Shankar Singh is the member of Bihar Legislative Assembly from Rupauli, and is a politician and social worker hailing from Purnia, Bihar. He was earlier nominated as a candidate of the Lok Janshakti Party.

== Personal life ==
Shankar Singh is married to Pratima Kumari, who is the district chairwoman of the Hindustani Awam Morcha in Purnia. He belongs to a Hindu Rajput Family .

== Career ==

=== North Bihar Liberation Army ===
Following the murder of Butan Singh in 2000, and after the death of Don Tola Singh, Shankar's mentor the command of the North Liberation Army was taken over by Shankar Singh. The North Liberation Army was a Rajput militia formed by Butan Singh in opposition to the growing influence of Pappu Yadav in Purnia. Under Shankar Singh, the militia became politically influential by threatening and influencing voters as well as through booth capturing in the region. Upper caste candidates began seeking its support for their campaigns. The militia also groomed and supported Uday Pappu Singh who was inducted into the Bharatiya Janata Party and became the member of parliament from the Purnia constituency for two terms from 2004 to 2014. Shankar Singh was granted membership of the Lok Janshakti Party and stood as its candidate from the Rupauli constituency where he was elected in February 2005.

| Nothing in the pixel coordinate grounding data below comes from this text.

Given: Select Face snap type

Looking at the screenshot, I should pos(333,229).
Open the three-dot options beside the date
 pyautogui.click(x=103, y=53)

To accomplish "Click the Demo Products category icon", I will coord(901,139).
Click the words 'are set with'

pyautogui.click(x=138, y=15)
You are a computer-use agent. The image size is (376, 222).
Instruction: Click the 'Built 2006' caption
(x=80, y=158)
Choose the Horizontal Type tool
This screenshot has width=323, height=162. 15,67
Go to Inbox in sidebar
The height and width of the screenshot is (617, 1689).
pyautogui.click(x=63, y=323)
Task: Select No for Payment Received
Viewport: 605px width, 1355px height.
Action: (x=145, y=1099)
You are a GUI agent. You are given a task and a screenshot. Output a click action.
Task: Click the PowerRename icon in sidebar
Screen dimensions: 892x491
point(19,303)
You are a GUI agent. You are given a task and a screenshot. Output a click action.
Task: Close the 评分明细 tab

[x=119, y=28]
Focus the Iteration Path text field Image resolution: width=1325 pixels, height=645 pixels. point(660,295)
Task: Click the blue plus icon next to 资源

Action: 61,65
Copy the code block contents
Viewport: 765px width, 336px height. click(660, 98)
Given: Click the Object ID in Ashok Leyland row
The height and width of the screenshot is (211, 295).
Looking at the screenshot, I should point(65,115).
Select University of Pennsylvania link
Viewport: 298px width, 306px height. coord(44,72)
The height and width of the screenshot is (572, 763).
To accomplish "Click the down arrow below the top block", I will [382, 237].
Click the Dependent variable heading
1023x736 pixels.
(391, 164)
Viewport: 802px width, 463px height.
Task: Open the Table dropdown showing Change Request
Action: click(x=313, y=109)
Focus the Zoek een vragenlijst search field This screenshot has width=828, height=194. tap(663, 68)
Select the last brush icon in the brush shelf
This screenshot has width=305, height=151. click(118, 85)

===Rupauli by election 2024===
After the defeat in election after his membership of legislative council of Bihar was dismissed due to rashtrapati shashan in 2005 in Bihar, he continues to be in the people of Rupauli and always secured a good number of votes in every election either he was a runner or he got third position.

Things changed when he defeated the NDA candidate Kaladhar Mandal of JDU by more than 8000 and in the election the 5 time MLA Bima Bharti stood third.

He made the headlines through the country after this historic win over both the NDA and Indian National Developmental Inclusive Alliance (INDIA).

He was chosen MLA independent and made a great comeback in the politics.

His contact approach to people despite his continuous defeat after 2005 gave him this victory.